• _Work item_: Among the entries below, please repeat exactly and only the lines from the line containing "Instruction: Click the" to the line containing "Follow the 'here' link to Hiring Headquarters", both lines included.

• _Extracted records_:
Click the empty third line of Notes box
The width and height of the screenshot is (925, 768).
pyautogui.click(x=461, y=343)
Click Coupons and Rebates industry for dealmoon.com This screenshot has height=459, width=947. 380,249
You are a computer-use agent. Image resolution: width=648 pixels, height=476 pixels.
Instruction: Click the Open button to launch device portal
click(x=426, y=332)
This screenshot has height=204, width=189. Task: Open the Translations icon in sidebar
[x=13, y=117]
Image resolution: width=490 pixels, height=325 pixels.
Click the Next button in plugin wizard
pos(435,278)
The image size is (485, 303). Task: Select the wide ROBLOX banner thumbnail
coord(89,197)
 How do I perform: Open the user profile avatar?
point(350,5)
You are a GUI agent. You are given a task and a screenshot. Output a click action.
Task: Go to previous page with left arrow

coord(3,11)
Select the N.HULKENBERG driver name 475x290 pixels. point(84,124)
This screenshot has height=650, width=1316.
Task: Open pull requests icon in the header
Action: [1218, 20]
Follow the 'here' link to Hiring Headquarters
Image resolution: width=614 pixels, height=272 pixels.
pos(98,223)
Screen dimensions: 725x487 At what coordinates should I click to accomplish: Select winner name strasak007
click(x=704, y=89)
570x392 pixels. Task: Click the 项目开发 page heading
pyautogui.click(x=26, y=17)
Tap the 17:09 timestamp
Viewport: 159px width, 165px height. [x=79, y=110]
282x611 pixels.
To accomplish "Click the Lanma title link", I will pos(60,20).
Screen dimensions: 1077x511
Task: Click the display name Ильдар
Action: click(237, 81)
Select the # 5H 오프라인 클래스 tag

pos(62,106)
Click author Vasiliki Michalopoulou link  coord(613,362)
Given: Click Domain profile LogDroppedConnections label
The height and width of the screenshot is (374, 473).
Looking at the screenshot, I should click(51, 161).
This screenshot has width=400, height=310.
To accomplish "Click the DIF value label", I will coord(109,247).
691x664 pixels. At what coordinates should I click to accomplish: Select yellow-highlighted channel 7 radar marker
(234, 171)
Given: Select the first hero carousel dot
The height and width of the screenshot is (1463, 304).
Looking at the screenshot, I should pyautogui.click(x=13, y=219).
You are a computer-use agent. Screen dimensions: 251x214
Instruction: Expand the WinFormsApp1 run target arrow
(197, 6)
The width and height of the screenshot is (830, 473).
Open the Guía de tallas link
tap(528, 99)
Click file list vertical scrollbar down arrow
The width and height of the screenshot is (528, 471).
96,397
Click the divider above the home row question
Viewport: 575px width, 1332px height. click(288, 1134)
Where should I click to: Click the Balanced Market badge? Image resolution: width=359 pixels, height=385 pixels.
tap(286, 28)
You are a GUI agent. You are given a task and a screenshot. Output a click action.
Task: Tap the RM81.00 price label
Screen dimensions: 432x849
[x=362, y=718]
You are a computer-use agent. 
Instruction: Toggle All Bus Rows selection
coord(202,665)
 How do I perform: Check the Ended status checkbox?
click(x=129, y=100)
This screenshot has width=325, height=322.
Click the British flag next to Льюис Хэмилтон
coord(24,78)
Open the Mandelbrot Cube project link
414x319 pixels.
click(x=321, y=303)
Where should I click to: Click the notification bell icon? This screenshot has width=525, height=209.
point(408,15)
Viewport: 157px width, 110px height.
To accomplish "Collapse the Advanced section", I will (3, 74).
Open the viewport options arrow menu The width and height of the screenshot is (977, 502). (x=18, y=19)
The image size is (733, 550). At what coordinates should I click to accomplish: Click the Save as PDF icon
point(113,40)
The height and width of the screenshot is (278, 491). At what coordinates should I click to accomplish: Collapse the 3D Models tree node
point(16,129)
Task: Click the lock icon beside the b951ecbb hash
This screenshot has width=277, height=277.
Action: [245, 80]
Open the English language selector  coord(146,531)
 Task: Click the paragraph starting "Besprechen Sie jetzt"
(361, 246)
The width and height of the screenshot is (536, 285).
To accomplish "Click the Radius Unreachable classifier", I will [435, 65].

• _Solution for this task_:
Instruction: Click the Open button to launch device portal
click(x=426, y=332)
This screenshot has height=204, width=189. Task: Open the Translations icon in sidebar
[x=13, y=117]
Image resolution: width=490 pixels, height=325 pixels.
Click the Next button in plugin wizard
pos(435,278)
The image size is (485, 303). Task: Select the wide ROBLOX banner thumbnail
coord(89,197)
 How do I perform: Open the user profile avatar?
point(350,5)
You are a GUI agent. You are given a task and a screenshot. Output a click action.
Task: Go to previous page with left arrow

coord(3,11)
Select the N.HULKENBERG driver name 475x290 pixels. point(84,124)
This screenshot has height=650, width=1316.
Task: Open pull requests icon in the header
Action: [1218, 20]
Follow the 'here' link to Hiring Headquarters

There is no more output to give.